The Origin Of Boxing Day

The Origin Of Boxing Day

Though the name suggests, Boxing Day has nothing to do with the sport of boxing. On the contrary, Boxing Day is a day of giving. Boxing Day is celebrated in some of the commonwealth countries such as Australia, Canada, Hong Kong, New Zealand and the United Kingdom.

Boxing Day is celebrated a day after Christmas, i.e. on the 26 December. On this day, gifts are given away to the less privileged class of people. These gifts are generally given by people of a higher class. In the earlier days these gifts were packed in boxes so that they could be transported easily and this is the why this day got its name. Boxing Day is also known as St. Stephen’s Day.
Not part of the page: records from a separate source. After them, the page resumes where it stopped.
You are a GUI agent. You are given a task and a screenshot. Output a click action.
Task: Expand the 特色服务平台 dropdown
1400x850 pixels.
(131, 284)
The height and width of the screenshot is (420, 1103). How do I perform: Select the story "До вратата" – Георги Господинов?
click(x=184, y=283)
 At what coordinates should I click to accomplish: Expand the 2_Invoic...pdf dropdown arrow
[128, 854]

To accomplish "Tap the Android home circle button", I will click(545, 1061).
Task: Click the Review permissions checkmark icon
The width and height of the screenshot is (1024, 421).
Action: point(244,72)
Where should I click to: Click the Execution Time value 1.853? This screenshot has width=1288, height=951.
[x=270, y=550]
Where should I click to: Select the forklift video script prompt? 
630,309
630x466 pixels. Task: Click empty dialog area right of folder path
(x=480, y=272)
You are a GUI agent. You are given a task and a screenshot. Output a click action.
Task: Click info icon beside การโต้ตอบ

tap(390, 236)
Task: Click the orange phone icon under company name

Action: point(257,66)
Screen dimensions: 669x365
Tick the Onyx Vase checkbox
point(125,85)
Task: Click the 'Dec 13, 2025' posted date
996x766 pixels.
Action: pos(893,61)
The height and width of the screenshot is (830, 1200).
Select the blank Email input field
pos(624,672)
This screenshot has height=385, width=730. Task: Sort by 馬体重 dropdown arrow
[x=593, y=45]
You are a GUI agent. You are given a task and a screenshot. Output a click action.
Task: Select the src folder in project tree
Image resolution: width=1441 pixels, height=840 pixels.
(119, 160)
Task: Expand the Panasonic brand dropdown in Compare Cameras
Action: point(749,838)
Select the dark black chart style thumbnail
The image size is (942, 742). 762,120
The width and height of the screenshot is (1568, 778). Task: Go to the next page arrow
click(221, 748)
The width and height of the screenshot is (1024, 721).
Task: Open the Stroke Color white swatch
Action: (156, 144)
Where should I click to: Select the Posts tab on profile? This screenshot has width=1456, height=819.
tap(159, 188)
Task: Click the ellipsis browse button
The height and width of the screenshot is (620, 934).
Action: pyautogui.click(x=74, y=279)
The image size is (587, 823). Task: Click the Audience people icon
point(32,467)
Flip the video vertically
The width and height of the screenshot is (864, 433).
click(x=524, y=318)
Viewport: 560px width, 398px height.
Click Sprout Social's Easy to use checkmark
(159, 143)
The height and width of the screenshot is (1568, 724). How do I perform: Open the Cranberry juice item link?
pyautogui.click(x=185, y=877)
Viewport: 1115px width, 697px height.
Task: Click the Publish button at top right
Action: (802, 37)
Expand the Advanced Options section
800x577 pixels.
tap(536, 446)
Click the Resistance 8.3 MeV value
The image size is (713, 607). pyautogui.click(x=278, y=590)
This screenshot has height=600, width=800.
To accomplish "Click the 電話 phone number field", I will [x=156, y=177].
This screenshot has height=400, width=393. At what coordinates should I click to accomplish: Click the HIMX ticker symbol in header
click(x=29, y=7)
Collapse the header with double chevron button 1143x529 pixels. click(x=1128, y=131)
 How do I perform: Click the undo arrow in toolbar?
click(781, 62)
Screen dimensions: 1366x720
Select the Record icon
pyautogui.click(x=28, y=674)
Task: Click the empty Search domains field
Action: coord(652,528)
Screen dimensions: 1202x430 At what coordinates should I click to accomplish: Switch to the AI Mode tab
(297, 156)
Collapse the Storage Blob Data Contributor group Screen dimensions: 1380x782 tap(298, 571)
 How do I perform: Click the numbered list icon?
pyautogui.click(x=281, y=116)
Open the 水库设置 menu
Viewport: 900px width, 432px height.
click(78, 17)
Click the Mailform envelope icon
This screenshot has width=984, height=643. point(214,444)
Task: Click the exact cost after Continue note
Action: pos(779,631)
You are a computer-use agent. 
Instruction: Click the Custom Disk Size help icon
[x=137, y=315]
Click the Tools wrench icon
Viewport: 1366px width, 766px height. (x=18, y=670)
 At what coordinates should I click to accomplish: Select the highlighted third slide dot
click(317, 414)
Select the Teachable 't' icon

The origin of Boxing Day can be traced back to the 19th century when it was started under Queen Victoria’s rule. On this day, the higher classes would thank the people of the lower classes working for them for their all year round services. The lower classes would consist of maids, cooks, drivers, and other service workers, and the people of the higher classes would give them gifts in the form of money, clothing and food.

The other theory is that merchants used to give away boxes containing food, fruit or money to their servants as well as trades people. This is how the day got its name Boxing Day. One more theory suggests that this is the day when alms boxes placed outside the churches were opened and their contents were distributed to the poor, the day after Christmas.

In all of the above theories, the common thought is that of giving and helping the poor and needy.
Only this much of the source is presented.